Я стянула перчатки с рук, затем из бокового кармана сумки достала зажигалку и пачку сигарет. Пальцы мои заледенели через секунду, будто я опустила их в жидкий азот. Но первая затяжка, ударившая в голову, заставила позабыть о том, что я мерзну, и переключиться на свой утренний ритуал. Обычно это занимало не больше трех минут — ну, поджечь, докурить и потушить. Но сегодня все вышло немного иначе.
— Зажигалка есть?
За спиной я поймала девичий голос, который уже однажды слышала. Медленно я обернулась и нахмурилась: передо мной во всей красе стояла Леся и выжидающе пялилась, будто я вот-вот паду ниц и преподнесу ей свою холопскую зажигалку.
— Для тебя нет, — ответила я и вновь отвернулась.
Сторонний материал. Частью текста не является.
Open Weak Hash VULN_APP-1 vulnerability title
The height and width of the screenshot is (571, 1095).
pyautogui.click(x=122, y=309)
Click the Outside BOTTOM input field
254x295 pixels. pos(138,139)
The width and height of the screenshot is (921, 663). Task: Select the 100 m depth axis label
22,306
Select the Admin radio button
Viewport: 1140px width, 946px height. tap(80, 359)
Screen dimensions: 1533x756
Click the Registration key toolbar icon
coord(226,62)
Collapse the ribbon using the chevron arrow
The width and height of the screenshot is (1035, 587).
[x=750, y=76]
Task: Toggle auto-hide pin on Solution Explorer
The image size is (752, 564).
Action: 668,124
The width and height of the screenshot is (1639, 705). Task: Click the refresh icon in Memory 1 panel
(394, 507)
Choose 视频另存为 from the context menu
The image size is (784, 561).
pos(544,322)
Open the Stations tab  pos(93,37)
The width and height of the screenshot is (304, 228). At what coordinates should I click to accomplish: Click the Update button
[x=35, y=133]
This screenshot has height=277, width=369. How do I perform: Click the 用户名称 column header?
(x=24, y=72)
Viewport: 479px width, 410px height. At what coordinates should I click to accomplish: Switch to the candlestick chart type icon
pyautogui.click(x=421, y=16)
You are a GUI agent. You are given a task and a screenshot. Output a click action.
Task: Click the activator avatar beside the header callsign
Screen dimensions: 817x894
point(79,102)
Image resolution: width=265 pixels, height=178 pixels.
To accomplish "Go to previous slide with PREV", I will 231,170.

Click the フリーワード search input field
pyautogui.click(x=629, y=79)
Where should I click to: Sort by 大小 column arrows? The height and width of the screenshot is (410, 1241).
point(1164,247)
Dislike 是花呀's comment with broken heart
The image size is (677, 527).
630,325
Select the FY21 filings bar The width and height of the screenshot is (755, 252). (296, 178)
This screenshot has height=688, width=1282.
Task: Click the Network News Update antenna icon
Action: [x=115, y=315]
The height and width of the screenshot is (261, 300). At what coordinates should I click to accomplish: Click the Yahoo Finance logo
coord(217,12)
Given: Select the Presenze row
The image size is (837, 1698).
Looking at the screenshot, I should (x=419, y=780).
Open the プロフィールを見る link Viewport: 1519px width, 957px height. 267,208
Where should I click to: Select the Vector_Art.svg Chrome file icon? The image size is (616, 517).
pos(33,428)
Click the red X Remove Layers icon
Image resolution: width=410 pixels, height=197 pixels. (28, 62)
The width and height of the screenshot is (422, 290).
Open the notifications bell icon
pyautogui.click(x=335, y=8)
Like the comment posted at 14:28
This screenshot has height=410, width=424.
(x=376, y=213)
— Да чего я тебе сделала-то? — с недовольным удивлением поинтересовалась девушка.
В тот момент в голове моей зародилась мысль. И правда, что?
— Ладно, на, — я сдалась, протянув «крикет». Леся закурила и вернула зажигалку обратно. И стоит. Стоит рядом, не уходит. Черт.
— Спасибо, — выпустив клуб серого дыма, сдержанно произнесла она. — Давно куришь?
Да какое тебе дело? Это мое место, моя курилка. Вали отсюда, отличница легкого поведения.
— Три года, — соврала я и вновь поглядела на собеседницу. Темнота рассасывалась, и я могла получше разглядеть Лесю (хотя, если честно, мне было вполне наплевать). Ее светлые пряди, торчащие из-под шапки, доставали почти до груди, а брови были темные, совсем не в тон волосам. Хотя то, что ей так идет, нельзя было отрицать. Алеся была обладательницей больших выразительных глаз какого-то неуловимого цвета — то ли желтых, то ли серых, то ли еще каких. Одета она была по-простому, но стильно. Мне нравилась ее черная стеганая куртка, обычные узкие брюки и сапоги, достающие почти до колен. Единственное, что раздражало, так это шапка цвета детской жевательной резинки — принцессно-розовая. Но блондинке, которая прикидывается сахарной отличницей, такие вещи позволительны.
— Я тоже давно. Только никто не знает.
— Кроме меня, — пришлось самодовольно хмыкнуть.
— Ну, ты же не скажешь никому? — девушка глубоко затянулась и выразительно взглянула. — И не говорила никому про тот раз?
— Можно подумать, кому-то это интересно, — пожала плечами я. — А если даже кому-то и да, так точно не мне. Зачем ты притворяешься, что вся такая правильная? Тебе самой не тошно, что прячешься тут с сигаретой в ссаном дворе?
— Ты не притворяешься, но все равно прячешься, — скептически повела бровью Леся. — Просто мои родители делают для меня слишком многое. Не думаю, что они заслужили знать, что такое «трудный подросток». К тому же, сдерживая себя, учиться гораздо проще.
— Я прячусь здесь, чтобы не расстраивать отца, — вступилась я за саму себя.
— Вот видишь, та же хрень, — новая знакомая пожала плечами. — Как тебя, кстати, зовут? Забыла спросить.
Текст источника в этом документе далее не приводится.